Avec ces quelques lignes, «On ne voit bien qu’avec le cœur, l’essentiel est invisible pour les yeux», Saint-Exupéry a été le porte-parole de ceux qui s’aiment, plus encore, celui de l’Amour même. Ces mots, griffonnés à la main sur un des tapuscrits de l’auteur, sont désormais à vendre.
À l’achèvement de son œuvre emblématique Le Petit Prince, Antoine de Saint-Exupéry a consigné deux phrases cruciales à la compréhension de son message, griffonnées au crayon sur des épreuves: «On ne voit bien qu’avec le cœur. L’essentiel est invisible pour les yeux.» Ces mots figurent à la page 57 d’un des manuscrits de ce conte, un dactylogramme annoté de la main de l’auteur, qui est désormais proposé à la vente.
Cette pièce, au cœur d’une collection exceptionnelle dédiée à l’écrivain et aviateur français, sera mise en vente lors de FAB Paris (anciennement Biennale des antiquaires), au Grand Palais éphémère dès mercredi. Benoît Forgeot, libraire responsable de la vente, décrit cette collection comme l’œuvre d’un passionné, soigneusement sélectionnée et élaborée avec goût, sans toutefois révéler l’identité du collectionneur.

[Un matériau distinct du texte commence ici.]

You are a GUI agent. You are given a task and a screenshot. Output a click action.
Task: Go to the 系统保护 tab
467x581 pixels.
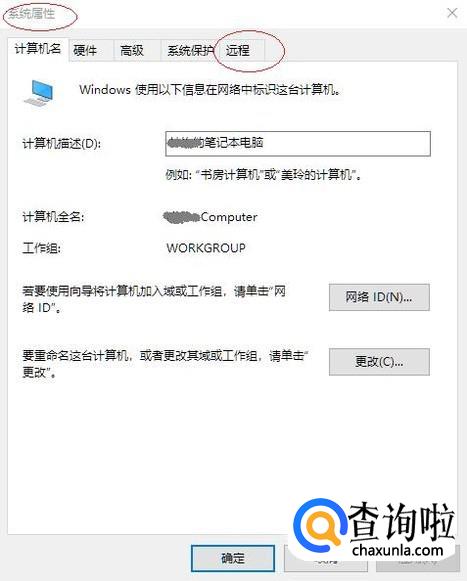click(x=191, y=50)
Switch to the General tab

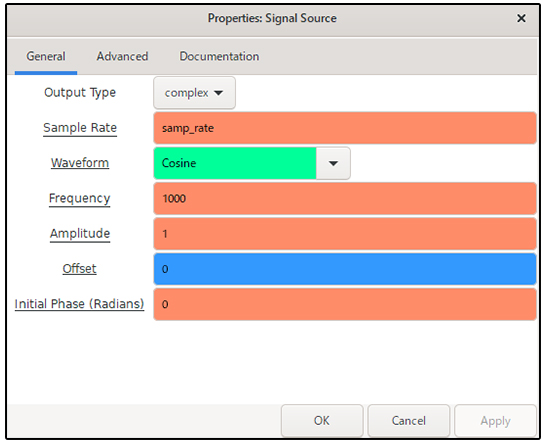[46, 56]
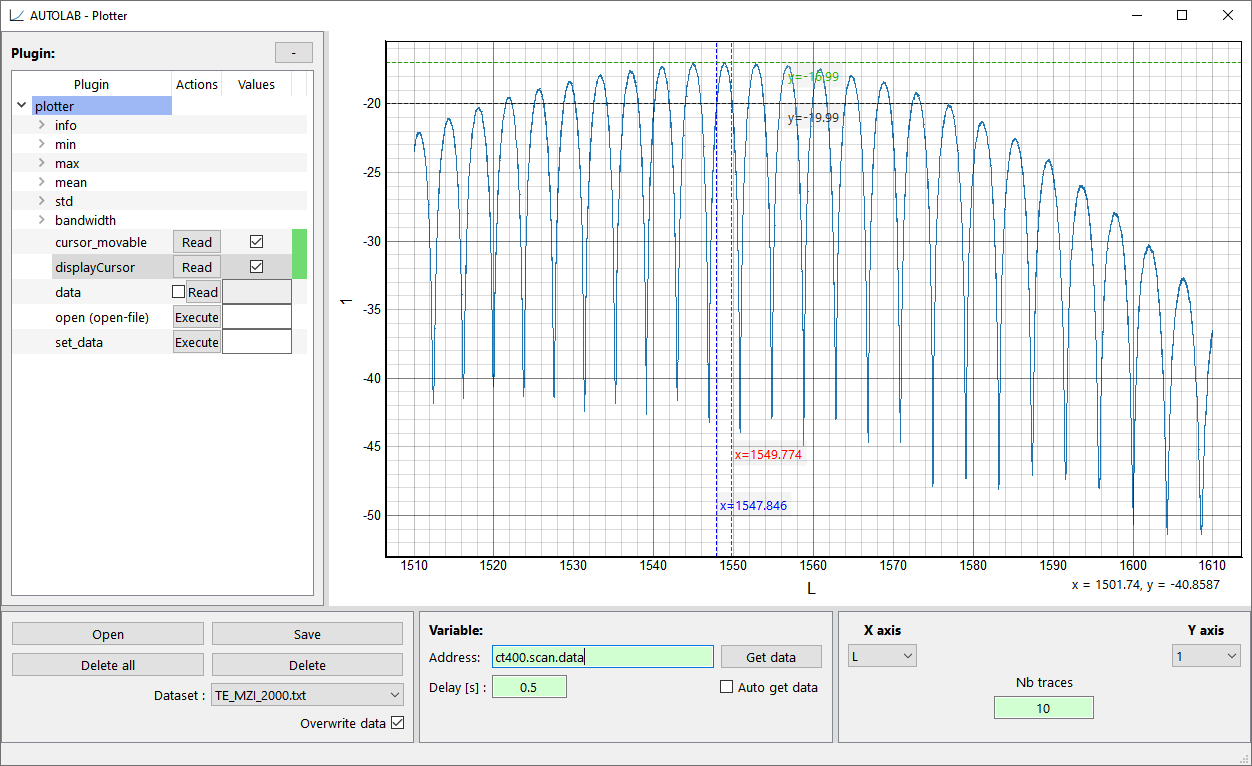Click the Nb traces input field
Screen dimensions: 1252x766
(1043, 708)
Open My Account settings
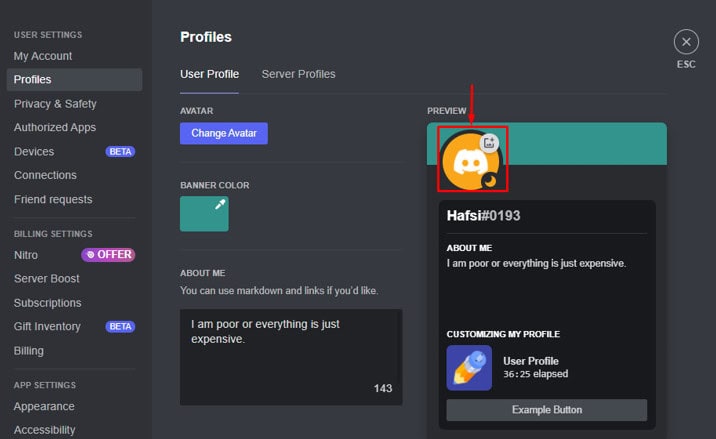This screenshot has height=439, width=716. point(43,56)
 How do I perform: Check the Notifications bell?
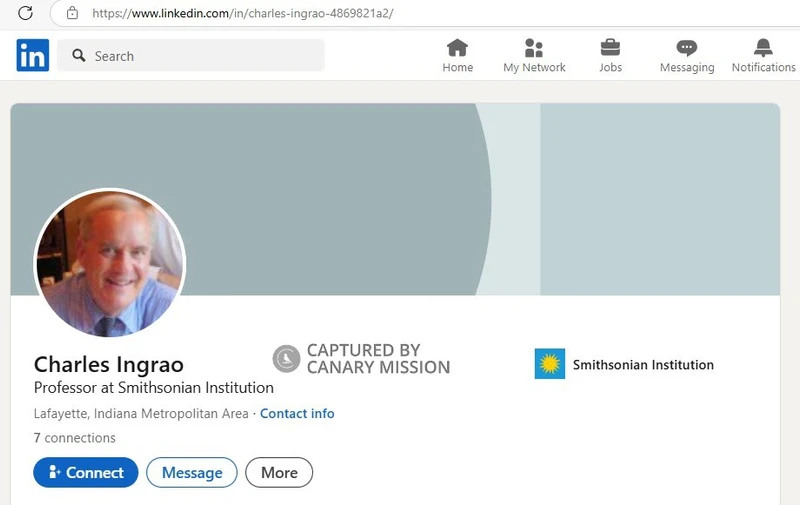763,49
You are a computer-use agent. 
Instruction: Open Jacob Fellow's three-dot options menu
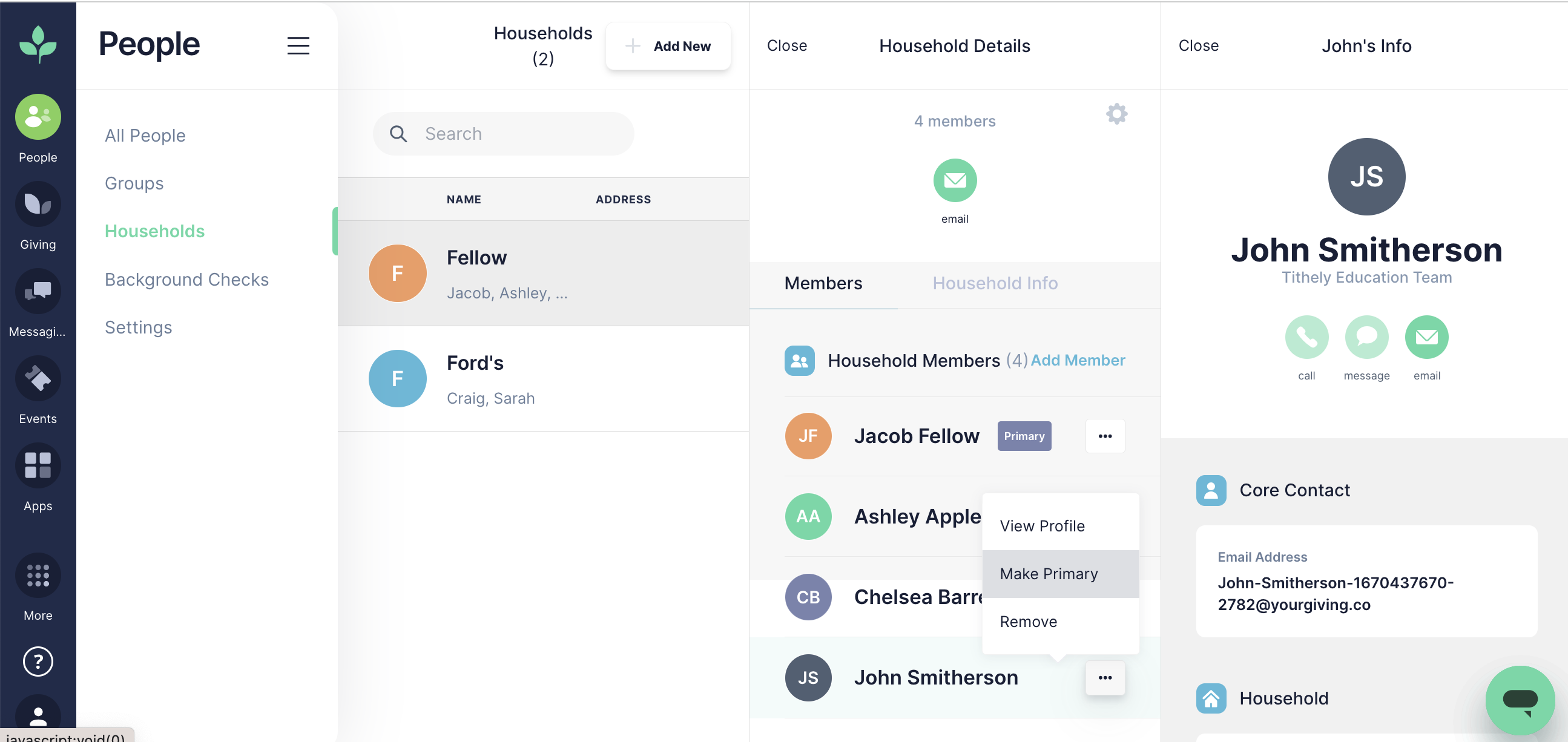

Dans la version originale dactylographiée du chapitre XXI, Saint-Exupéry avait initialement fait dire au renard : «Ce qui est le plus important, c’est ce qui ne se voit pas.» Cette formulation a été supprimée et remplacée par l’adage désormais célèbre: «On ne voit bien qu’avec le cœur. L’essentiel est invisible pour les yeux.» Bien que l’on ignore si c’est dans ce document que Saint-Exupéry a formulé pour la première fois cette pensée, il s’agit certainement de son choix définitif. Les experts ont découvert, en analysant le manuscrit, que l’auteur avait expérimenté plusieurs variantes telles que «ce qui compte est invisible», «l’essentiel est toujours invisible», ou «l’on voit bien qu’avec le cœur».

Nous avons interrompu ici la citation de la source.